Kumar Garg (Renaissance Philanthropy):I'm actually one of the three people thinking about the intersection between this, between AI and this particular sub area of education or sub area of science, like faster than people think, because the people who are cross domain experts are actually shockingly small. So like if you said, oh, who's doing the best work on road safety and AI, it's actually not that many people you would think. Or using satellite imagery and AI to spot wildfires, that's actually you could fit them in this room.
Alex Kotan (aiEDU):And they're all busy and don't necessarily have the time and they have ideas that you can talk to and you can actually.
Kumar Garg (Renaissance Philanthropy):So people often want want to. You know advance to like I want to figure out where there's like the open space. You know like pick something you care about and be like I'm going to try to figure out who's actually doing stuff at that intersection.

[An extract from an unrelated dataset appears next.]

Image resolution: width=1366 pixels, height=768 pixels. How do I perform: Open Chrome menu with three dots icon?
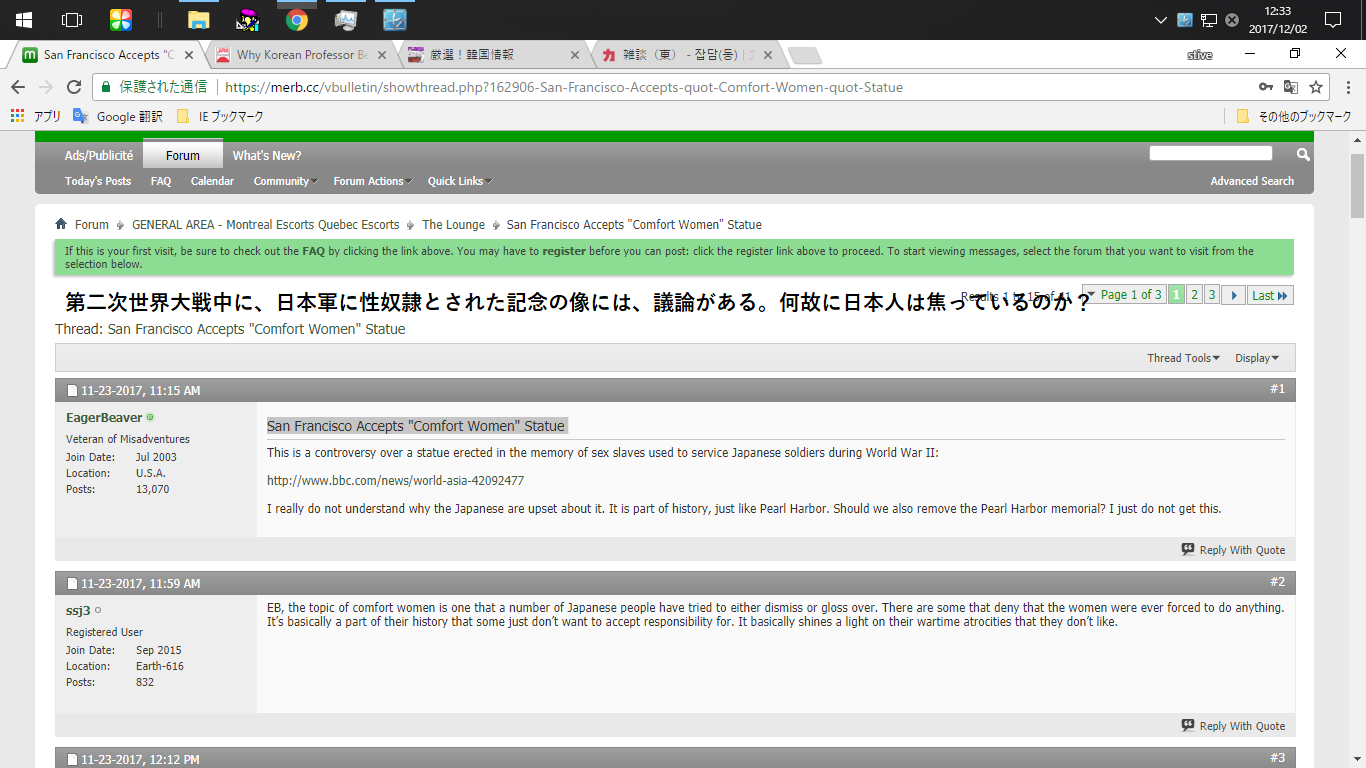tap(1344, 87)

Alex Kotan (aiEDU):Yeah, I mean, I feel like in accessibility, it's almost like you know, real time transcription and translation. It's like the capabilities are now quite incredible. And you know real-time transcription and translation. It's like the capabilities are now quite incredible. And you know we're working with a couple of organizations Dyslexic Edge and CAST and you know it's still very early days, right, and I was actually a friend of mine was asking me like oh, is there a tool where you can, you know, basically use AI to sort of like speak to someone who's uh, deaf or hearing impaired? And it was sort of like use generative ai to create the signs? Um, there's I, maybe, if someone can comment, if they actually are aware of one.
Alex Kotan (aiEDU):I was surprised that, like how, how little I could find online, even though it's just such a straightforward use case and it probably wouldn't take very much money or very much. Right, you know a bit a very big team to figure this out. Um, I, but I think, in part because the capabilities are are literally eight, you know, 18 months old, maybe even less, for something that's like truly like usable enough that you know you could actually go and put it out into the wild. Um, well, um well, that's a great way to end it. Um, there's a lot more that we could discuss but uh we'll have to save that for another time.
Alex Kotan (aiEDU):Yeah, Um, yeah, Thank you again for for joining and, um, good luck on uh, Renaissance and all of the stuff that you're hopefully going to be successful in building and funding.
Kumar Garg (Renaissance Philanthropy):Yeah, thank you so much. Thanks for having me.